“What’s your husband’s name?”
     “Art.”
     “Is he a Chicano?”
     “Yes.”
     “Can he butcher a pig?”
     “Heavens no.”
     “Oooo, then he’s a Gringo. Get rid of him.”


     This exchange, occurring in my wife’s first week of teaching at Anton Chico Elementary School, floored Bonnie. The daughter of a rancher who married a city-slicker had never thought of equating abattoir-ish acumen with worth, or ethnicity. To her sixth-grade student, the height of worthlessness, and a reason to label me as an Anglo depended solely on my finesse around the farm yard.
     My own family contains a city-country mixture. Dad, I suspect, thought of farming as a last resort, something to do when one lacked skills to work in the city. Mom, the oldest daughter in a farm family of 16 siblings, seemed proud of the skills she learned in the Levi-Nolan homestead, near Wagon Mound.
     To Dad, horses were what “gentleman farmers” rode in parades; to Mom, horses helped plant, reap and transport.
     With more and more paradises being paved to put up parking lots, rural life is becoming extinct. Because we Trujillos grew up in a city, we had trouble understanding the ways of people like my friend Chris, a product of a ranch, who had a wealth of agricultural experience. As a young child, he learned to milk cows; we got our milk at Safeway. Chris and his brothers rode horses around the ranch in Rociada; the closest most of us city-dudes got to a horse was watching a western at the Serf.
     That’s why it was a big adjustment when I chose a farmer’s daughter for my bride. The courtship mandated an indoctrination into the pastoral world of farming and ranching. Short of daily novocaine-free root canals, there is nothing worse than chores that involve modifying the gender of livestock or providing identification of the mooing masses of cattle.
     Branding cattle was more than placing a single hot piece of metal against the calf. Because of the complexity of the brand, we weren’t allowed to whip out a bottle of White-Out if we made a typo on the cowhide. The total ID process took at least three steps — no doubt extremely painful for the cattle, but eventually a status symbol to be paraded around the herd. As for de-horning of cattle, well, I’d like it if someone invented alternatives.
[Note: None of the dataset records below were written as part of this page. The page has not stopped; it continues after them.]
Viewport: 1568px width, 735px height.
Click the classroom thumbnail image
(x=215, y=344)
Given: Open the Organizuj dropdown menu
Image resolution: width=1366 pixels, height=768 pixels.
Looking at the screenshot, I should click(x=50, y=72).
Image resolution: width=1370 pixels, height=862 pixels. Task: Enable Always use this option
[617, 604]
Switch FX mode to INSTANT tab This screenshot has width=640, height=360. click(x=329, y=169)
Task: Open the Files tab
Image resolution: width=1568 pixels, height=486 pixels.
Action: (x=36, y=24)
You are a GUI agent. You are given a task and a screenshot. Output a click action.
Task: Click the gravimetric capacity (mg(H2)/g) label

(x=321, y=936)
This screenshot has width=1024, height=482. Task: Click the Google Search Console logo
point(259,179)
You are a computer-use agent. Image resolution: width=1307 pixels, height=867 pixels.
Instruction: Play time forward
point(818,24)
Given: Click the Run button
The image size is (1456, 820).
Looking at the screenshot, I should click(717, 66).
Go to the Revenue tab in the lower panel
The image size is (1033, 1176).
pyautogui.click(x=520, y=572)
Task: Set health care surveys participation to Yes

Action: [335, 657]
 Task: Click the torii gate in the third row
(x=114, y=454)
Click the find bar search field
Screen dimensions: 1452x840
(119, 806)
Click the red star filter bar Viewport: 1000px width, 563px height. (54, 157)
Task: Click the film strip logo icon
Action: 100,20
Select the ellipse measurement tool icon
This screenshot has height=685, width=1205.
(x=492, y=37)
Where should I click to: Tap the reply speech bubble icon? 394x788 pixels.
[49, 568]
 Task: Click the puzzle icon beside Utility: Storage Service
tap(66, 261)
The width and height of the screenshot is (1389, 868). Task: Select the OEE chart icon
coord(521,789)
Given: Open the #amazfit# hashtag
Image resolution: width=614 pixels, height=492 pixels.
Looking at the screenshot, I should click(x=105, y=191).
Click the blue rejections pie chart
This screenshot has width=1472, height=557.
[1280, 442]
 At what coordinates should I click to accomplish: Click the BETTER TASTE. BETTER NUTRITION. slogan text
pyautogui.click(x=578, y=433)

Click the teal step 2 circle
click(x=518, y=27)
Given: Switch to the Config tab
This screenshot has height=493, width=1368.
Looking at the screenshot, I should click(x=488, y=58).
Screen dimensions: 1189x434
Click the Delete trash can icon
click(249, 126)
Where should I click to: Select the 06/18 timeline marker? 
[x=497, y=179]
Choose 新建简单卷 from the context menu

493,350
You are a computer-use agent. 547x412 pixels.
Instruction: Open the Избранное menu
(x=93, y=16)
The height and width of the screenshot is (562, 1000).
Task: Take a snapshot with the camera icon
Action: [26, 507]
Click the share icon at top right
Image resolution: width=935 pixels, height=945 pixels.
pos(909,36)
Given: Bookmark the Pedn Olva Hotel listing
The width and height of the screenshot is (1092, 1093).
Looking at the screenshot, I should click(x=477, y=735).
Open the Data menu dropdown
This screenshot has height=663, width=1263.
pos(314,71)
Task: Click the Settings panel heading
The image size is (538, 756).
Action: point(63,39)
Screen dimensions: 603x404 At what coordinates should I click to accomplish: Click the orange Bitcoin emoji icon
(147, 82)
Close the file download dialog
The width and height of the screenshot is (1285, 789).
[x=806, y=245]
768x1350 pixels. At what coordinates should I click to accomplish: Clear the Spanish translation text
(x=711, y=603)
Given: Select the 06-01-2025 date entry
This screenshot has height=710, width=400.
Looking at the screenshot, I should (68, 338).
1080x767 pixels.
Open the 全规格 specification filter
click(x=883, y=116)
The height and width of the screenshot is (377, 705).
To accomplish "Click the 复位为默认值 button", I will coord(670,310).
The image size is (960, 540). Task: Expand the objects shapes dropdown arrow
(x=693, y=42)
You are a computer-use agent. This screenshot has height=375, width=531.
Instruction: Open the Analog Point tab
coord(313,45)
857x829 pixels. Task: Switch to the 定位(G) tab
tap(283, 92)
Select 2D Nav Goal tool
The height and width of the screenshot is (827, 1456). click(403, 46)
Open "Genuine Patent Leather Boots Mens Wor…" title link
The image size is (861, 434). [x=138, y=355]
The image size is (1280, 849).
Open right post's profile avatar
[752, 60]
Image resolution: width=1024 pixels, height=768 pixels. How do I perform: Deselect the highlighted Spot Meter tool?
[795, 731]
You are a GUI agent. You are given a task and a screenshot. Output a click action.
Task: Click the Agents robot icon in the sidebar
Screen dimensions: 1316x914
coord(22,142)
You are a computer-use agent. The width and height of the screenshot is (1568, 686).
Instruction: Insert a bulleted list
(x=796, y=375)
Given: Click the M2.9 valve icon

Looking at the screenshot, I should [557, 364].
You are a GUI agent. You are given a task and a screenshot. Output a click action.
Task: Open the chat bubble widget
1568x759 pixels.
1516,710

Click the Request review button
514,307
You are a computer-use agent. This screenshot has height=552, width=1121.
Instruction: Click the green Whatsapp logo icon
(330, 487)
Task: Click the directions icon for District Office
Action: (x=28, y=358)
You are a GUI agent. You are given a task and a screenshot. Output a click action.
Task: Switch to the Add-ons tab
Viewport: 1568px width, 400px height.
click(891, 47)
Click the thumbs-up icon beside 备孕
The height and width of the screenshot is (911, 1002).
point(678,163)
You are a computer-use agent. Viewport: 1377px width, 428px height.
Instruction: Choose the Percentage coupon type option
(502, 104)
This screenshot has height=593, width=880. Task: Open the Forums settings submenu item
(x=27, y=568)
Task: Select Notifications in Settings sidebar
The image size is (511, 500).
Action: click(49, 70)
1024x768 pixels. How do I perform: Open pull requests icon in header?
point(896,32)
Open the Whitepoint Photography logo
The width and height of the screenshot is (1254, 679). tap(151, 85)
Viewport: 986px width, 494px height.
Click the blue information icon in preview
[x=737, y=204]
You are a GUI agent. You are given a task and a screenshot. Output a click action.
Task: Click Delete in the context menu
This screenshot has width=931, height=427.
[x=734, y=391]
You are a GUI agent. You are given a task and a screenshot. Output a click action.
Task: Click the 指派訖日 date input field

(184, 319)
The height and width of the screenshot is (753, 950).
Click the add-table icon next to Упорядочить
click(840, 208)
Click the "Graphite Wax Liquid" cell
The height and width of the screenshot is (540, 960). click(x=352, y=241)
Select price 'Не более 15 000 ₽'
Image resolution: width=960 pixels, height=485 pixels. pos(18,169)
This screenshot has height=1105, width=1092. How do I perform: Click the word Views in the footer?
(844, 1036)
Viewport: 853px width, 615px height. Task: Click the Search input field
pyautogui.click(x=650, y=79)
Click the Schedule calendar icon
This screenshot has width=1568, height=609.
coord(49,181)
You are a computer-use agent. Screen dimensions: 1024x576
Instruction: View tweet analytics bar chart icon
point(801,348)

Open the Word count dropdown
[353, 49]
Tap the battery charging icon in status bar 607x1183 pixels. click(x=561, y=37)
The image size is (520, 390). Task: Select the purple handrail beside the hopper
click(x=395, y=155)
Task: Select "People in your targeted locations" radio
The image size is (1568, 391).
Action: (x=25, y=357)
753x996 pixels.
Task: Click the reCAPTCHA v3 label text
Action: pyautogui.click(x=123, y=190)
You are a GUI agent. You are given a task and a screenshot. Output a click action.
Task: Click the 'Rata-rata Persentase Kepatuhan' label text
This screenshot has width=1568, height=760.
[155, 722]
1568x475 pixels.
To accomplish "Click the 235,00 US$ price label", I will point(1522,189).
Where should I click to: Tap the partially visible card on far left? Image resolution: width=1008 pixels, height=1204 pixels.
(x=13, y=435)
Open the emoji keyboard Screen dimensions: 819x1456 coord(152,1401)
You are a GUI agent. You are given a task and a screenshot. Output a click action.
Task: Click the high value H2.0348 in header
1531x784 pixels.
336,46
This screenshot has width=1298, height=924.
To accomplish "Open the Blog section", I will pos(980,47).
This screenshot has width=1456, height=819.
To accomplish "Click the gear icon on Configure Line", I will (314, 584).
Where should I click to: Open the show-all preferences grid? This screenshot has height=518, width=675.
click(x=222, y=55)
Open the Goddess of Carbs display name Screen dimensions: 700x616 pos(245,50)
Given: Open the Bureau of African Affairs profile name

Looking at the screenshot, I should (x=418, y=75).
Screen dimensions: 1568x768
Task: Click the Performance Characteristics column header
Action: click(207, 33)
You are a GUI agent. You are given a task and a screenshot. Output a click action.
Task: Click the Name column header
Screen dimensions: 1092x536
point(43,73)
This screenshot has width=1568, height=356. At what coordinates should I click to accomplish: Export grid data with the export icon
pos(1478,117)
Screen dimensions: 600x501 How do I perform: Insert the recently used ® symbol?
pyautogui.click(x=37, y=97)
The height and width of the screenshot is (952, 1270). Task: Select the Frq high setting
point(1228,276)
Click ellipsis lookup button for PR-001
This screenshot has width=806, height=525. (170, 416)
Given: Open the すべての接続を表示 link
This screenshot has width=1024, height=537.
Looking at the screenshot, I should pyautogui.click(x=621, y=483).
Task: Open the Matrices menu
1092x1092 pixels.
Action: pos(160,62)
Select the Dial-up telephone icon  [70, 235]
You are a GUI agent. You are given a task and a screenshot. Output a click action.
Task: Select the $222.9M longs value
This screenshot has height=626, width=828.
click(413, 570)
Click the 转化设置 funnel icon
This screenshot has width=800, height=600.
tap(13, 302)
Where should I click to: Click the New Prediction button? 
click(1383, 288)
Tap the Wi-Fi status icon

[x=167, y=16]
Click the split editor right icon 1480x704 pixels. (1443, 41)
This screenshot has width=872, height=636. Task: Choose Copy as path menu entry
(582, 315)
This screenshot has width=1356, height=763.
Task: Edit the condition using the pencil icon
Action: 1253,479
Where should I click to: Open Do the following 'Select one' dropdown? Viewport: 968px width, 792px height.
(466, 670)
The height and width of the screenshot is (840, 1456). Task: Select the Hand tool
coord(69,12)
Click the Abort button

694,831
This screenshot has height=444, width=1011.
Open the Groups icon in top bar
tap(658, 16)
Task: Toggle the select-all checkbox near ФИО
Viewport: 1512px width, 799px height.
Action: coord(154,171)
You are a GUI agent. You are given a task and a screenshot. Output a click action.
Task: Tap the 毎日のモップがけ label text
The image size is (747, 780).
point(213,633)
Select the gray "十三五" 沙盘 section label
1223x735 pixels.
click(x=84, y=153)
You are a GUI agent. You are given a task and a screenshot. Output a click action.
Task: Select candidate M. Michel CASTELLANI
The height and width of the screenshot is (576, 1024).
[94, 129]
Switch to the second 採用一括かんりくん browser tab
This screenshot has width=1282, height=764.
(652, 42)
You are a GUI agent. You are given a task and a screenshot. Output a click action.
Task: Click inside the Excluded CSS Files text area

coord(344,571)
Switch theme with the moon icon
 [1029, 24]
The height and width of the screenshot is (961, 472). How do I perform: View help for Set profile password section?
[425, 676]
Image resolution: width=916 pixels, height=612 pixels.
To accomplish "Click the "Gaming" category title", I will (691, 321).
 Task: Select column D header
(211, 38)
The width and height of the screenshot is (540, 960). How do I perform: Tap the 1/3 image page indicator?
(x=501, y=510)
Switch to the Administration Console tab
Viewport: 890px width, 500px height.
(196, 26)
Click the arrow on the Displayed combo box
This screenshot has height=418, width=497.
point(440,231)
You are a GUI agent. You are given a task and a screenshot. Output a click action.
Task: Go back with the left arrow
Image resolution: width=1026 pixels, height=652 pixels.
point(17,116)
If we can have seedless grapes, why not hornless, nubless cattle?
     The Coppock Farm in Springer used to be a bucolic spread that included horses, cattle, geese, sheep, chickens and hogs. A ditch ran through it, and a nearby stocked pond provided ample numbers of fish — for those who enjoy it.
     Our three sons and their four cousins loved to visit there often, to ride horses, swim in the pond, play with the dozen kittens and gather eggs in the chicken houses.
     Age, a changing market, inflation and a shrinking Springer population have affected a number of farms in that area and elsewhere. Today, only a couple of horses are available for riding, and a dozen free-range chickens supply the needs of the family. Gone are the hogs, cattle and geese. Even a llama, bought to control the coyotes that run freely, is gone.
     For the fourth generation, the Coppocks’ great-grandchildren, there are no geese to feed, lambs to chase or ditches to float in.
     Looking back, I now wonder whether Bonnie’s student, more than 30 years ago, had a point. Maybe the ability to butcher a pig — or even a chicken — would have enriched my life, perhaps making me more employable, inasmuch as I played hooky the day we were scheduled to watch a film on dissecting frogs.
     Last night, our youngest son, the last of the third generation to enjoy farm life, made a brief phone call from French Polynesia, to report on how the honeymoon is going.
     Because toll charges from halfway around the world are steep, he stayed on the phone only long enough to tell about their activities. No time for feedback.
     Ben said he and Heather enjoyed pheasant under glass.
     No big deal, Benjamin. When your mother and I returned from our honeymoon to spend the summer at Grandpa’s ranch, we had an unpleasant case of gas.
     Ben said they ate a fancy egg dish by candlelight.
     Big whoopee, Ben. At the farm, we candled eggs to sell.
     Ben said he and Heather took romantic strolls along the beaches to take a gander at nightlife in Tahiti.
     Nothing to envy, Ben. Back in 1966, while I was on a stroll, a gander nipped me, and I was tempted to end his that night. The feelings it engendered were more murderous than romantic.
     The young married couple put on scuba gear to observe seaweed in the South Pacific.
     That’s nothing. We had to put on overalls to scrub out algae from the south stock tank.
     Ben said that after they filled out and stamped forms and insured their wedding rings, they flew out to Bora Bora.
     That’s not so great, Ben. In 1966, your mother and I drove to the farm, got some rings and clamped them to the snout of a huge boar.
     These, then, are some of the riches amassed by an urbanite getting a taste of rusticana. I still can’t butcher a pig and won’t butcher anything but language.
     Welcome back to the states, Ben and Heather, and as you return to your computer-type jobs in the city, you might consider improving your worth by signing up for a community college course in Hog Butchering 101.